Vale repetir aqui que, embora muitas mães queiram voltar ao mercado de trabalho ou apostar em uma transição de carreira, o cansaço e a sobrecarga, que aumentaram consideravelmente durante a pandemia, ainda estão presentes. Para várias delas, reaprender a não dar tanta importância a ele também conta no processo.

Giovanna, por exemplo, assume ainda não ter conseguido criar nenhum mecanismo para que se sinta menos sobrecarregada, principalmente no aspecto mental. O cansaço da dupla jornada, diz ela, é uma realidade, e seus momentos de lazer ainda são muito ligados ao tempo livre da filha – porém, quando possível, acresce, ela lê livros e escuta muita música, já que as canções são seu maior recurso para driblar a sensação de fadiga.

Mãe trabalhando com filho no colo

Fernanda, que tem planos de voltar a meditar e se exercitar, hoje passou a solidificar novas rotinas e dinâmicas de trabalho, que façam sentido dentro de sua realidade de horários. Ela prioriza pequenos intervalos para dar atenção às crianças, e tenta atendê-los sempre que chamam por ela. Passar muitas horas trabalhando direto, sem pausas, é algo que já não funciona mais.

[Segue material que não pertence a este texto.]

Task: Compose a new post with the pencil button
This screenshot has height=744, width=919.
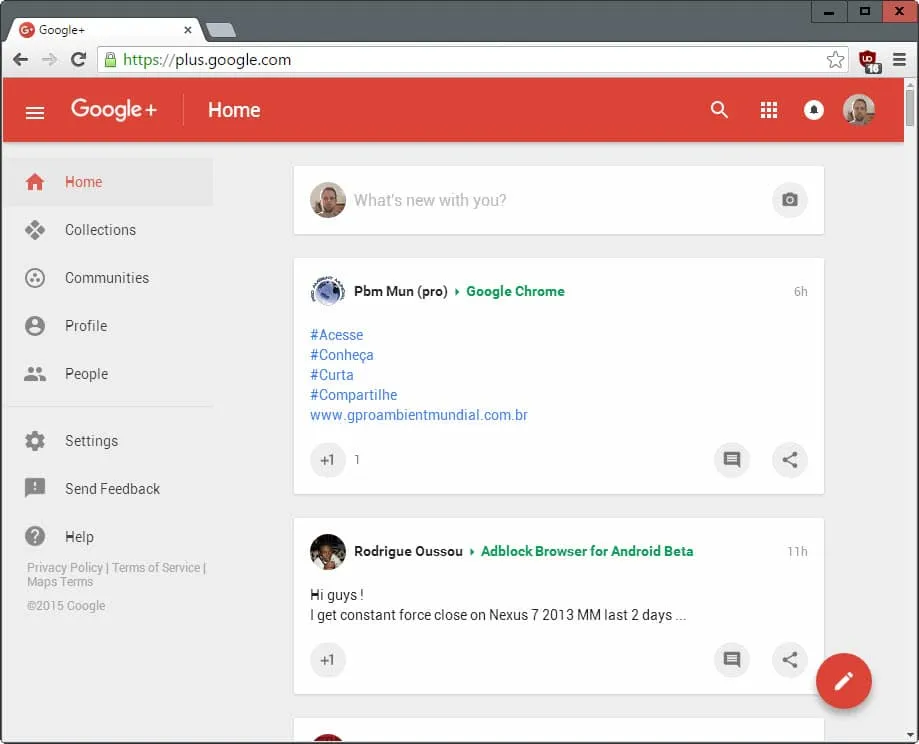Action: 843,681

Já Carolina considera imprescindível o ato de parar de dar ‘cartaz’ ao cansaço. “Essa é uma realidade difícil de falar, porque eu sou psicóloga e sinto esse cansaço, e é importante sentir e não guardar as emoções. Mas às vezes, quando eu estou sendo dominada pelo quanto a minha vida é cansativa, eu evito fazer muito alarde, ficar repetindo que estou cansada. Quando eu reclamo menos e transformo o cansaço em atitudes, isso me descansa”, finaliza.